■ List of tasks ■
1. Revise the review from "Anne Jamison. E." to "978-1-78205-192-3, £35.00 Hbk.", inclusive, replacing "Hbk" with "Hardback".
2. Which popular nineteenth-century writers does the review say Jamison discusses for their metadiscourses on coauthorship? List each one.

■ Selection ■
* Start *

Anne Jamison. E. Œ. Somerville & Martin Ross: Female Authorship and Literary Collaboration. Cork: Cork University Press, 2016. 220pp. ISBN: 978-1-78205-192-3, £35.00 Hbk.

Reviewed by Annachiara Cozzi.

The literary partnership of the Anglo-Irish cousins Edith Œnone Somerville (1858-1949) and Martin Ross (pseudonym of Violet Martin, 1862-1915) has been increasingly acknowledged in recent contemporary criticism as one of the most remarkable collaborations of the late-nineteenth century. Over the last twenty years, Somerville and Ross have featured as key figures in the new wave of studies of female coauthorship, most importantly in Bette London’s Writing Double (1999), Holly Laird’s Women Coauthors (2000), Lorraine York’s Rethinking Women’s Collaborative Writing (2002) and Jill Ehnenn’s Women’s Literary Collaboration, Queerness, and Late-Victorian Culture (2008). These works, however, only utilize Somerville and Ross as a significant case study in the development of wide-ranging approaches to women’s collaborative life and work, and have often included them within an ahistorical grouping of other female collaborators. In her insightful and compelling study, Anne Jamison rightly laments that the overall effect of such attitudes “has been to disembody the duo’s collaborative practice from both its historical roots and the cultural politics of the texts that it engendered” (9). The aim of her volume is, therefore, to widen the privileged discourses within which Somerville and Ross’s partnership have been usually understood. In the first place, Jamison rethinks the duo’s collaboration beyond a purely feminist/sexual perspective.  Though by no means underrating or neglecting their emotive and sometimes homoerotic connection, Jamison looks at Somerville and Ross’s personal bond as inextricably intertwined with – and fertile ground for – their professional aspirations. In addition, her book argues that Somerville and Ross’s collaborative ethic challenged socially and culturally dominant post-Romantic conceptions of authorship, which defined the author as male, singular and inspired.

Jamison begins by exploring the aesthetic foundations of this rigid understanding of the author-figure. A good part of the introduction and the first chapter illustrate how, during the nineteenth century, collaborative authorship was repetitively posited as an inferior method of textual production, based on either a mechanical division of labor or the dominance of one of the partners, and as opposed to artistic vocation. This aesthetic hierarchy aligned joint authorship with craftsmanship, rather than with inspiration. Jamison describes metadiscourses on coauthorship by popular nineteenth-century writers, including Henry James, Andrew Lang, Walter Besant and James Brander Matthews (33-38), who all experimented with collaboration and whose comments contributed to debase it, claiming that it had no access to the realms of “the pure and lofty imagination” (Besant 204). Chapter 1 also shows how the Romantic ideal of singular and original authorship was endorsed in copyright law across the eighteenth and nineteenth centuries, thus further delegitimizing collaborative writing (Jamison 16-21). The literary collaboration of Wordsworth and Coleridge is presented as an early example to demonstrate how the philosophical and legal understanding of authorship complicated the practicalities of joint authorial practice (21-32), an example, in my opinion, not fully pertinent to the main discussion, as Wordsworth and Coleridge’s partnership was founded on very different premises from that of Somerville and Ross. In this historical framework, Somerville and Ross’s self-aware and committed collaborative ethic clearly occupies a defiant position within Victorian society and appears all the more revolutionary.

* End *

■ Dataset records ■
* Start *

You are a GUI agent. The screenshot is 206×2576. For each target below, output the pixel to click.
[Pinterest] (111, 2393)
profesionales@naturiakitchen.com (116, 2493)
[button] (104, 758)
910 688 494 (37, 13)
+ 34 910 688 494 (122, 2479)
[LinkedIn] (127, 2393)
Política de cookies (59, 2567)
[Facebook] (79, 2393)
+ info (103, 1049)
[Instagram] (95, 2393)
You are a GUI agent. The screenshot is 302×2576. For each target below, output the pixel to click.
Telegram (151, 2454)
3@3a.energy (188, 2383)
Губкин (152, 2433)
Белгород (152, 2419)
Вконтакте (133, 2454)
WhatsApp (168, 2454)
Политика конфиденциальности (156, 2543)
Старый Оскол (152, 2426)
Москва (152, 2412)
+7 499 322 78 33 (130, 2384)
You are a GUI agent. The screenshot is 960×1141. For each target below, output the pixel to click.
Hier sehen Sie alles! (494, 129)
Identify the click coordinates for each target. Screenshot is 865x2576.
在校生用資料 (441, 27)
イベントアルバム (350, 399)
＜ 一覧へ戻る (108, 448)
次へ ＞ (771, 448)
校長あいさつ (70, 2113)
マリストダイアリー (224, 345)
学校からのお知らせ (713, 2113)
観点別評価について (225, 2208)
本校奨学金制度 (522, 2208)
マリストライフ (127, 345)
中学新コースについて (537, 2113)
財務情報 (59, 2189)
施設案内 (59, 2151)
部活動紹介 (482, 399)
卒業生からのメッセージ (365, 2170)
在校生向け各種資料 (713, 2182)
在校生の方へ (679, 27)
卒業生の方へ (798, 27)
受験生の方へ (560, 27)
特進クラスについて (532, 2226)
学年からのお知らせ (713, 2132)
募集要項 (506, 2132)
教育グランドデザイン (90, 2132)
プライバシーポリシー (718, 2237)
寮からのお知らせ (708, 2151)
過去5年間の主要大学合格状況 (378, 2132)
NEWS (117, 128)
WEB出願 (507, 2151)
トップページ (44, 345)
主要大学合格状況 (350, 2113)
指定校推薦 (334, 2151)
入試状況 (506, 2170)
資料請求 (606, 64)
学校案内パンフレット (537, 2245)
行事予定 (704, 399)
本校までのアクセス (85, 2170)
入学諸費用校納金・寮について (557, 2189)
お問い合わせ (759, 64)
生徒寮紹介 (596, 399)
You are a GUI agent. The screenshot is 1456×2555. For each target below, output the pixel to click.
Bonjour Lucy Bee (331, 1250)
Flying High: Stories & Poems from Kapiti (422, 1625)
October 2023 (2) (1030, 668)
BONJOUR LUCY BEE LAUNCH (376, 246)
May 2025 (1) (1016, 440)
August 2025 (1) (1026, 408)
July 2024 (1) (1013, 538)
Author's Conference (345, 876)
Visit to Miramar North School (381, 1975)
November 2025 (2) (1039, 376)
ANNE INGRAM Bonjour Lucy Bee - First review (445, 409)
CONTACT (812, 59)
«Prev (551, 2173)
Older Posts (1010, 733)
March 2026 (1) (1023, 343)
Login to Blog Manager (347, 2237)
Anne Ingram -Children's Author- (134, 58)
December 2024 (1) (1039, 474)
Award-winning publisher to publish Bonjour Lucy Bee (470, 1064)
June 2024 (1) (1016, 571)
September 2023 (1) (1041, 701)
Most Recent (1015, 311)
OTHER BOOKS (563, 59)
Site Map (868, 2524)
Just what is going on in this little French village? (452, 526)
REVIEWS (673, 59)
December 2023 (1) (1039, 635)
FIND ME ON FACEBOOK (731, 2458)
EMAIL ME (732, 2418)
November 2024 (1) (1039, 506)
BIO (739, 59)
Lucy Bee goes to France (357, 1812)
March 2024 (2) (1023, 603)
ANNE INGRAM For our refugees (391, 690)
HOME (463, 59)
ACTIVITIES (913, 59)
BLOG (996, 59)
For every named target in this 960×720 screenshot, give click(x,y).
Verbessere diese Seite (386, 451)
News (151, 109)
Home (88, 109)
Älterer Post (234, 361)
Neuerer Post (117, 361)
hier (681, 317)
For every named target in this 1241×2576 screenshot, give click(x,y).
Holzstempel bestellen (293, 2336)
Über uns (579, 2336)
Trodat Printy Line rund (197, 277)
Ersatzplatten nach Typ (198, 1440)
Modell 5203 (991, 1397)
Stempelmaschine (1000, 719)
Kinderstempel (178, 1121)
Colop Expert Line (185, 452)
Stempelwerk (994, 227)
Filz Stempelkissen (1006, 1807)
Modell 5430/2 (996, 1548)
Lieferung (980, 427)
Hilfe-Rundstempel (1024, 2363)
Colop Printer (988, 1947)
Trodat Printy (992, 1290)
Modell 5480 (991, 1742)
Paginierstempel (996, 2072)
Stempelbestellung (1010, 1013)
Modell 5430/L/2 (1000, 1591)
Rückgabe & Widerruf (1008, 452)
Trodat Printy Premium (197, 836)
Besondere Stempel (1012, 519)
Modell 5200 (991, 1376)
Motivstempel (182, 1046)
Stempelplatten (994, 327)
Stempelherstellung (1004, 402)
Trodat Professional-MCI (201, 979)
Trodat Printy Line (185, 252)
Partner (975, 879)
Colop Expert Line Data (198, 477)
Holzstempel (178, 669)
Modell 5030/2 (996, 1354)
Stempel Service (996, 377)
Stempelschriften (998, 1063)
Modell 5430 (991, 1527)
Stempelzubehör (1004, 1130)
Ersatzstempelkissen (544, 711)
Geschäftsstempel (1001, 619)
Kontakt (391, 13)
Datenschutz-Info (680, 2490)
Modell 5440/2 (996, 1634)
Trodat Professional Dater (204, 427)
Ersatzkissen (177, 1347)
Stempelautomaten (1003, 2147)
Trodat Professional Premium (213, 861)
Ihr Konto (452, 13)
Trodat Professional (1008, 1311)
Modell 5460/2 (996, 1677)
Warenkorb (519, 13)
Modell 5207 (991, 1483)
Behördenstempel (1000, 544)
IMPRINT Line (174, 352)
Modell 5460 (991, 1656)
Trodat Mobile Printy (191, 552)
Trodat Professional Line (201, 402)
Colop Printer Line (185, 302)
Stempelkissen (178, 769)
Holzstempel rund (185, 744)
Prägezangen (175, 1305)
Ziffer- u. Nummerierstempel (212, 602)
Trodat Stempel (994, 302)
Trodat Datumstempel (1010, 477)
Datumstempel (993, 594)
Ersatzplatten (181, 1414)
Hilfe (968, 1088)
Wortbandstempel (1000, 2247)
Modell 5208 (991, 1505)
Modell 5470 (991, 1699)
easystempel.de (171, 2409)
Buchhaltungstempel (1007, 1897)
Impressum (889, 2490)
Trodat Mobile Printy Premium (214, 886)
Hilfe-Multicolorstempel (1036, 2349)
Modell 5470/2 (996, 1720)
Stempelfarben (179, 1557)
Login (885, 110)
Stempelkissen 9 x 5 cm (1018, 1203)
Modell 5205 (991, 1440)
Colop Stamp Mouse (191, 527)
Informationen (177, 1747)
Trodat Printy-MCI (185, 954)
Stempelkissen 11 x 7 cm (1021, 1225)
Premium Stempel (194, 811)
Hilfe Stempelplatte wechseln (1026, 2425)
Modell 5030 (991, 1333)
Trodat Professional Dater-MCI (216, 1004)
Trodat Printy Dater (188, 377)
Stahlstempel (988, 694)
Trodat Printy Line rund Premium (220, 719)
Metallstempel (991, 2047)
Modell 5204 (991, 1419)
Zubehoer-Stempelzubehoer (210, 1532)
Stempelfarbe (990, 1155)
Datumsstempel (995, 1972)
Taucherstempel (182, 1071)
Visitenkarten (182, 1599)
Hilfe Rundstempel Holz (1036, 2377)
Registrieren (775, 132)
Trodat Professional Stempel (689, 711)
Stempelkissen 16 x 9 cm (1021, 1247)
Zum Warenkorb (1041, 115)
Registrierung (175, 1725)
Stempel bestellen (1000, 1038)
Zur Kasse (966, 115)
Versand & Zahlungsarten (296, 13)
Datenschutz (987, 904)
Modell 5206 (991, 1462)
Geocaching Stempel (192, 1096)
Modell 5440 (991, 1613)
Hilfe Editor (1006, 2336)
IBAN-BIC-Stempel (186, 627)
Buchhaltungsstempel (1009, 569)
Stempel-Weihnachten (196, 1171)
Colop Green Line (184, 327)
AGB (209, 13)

* End *

■ The solutions ■
1.
Anne Jamison. E. Œ. Somerville & Martin Ross: Female Authorship and Literary Collaboration. Cork: Cork University Press, 2016. 220pp. ISBN: 978-1-78205-192-3, £35.00 Hardback.

2.
Henry James
Andrew Lang
Walter Besant
James Brander Matthews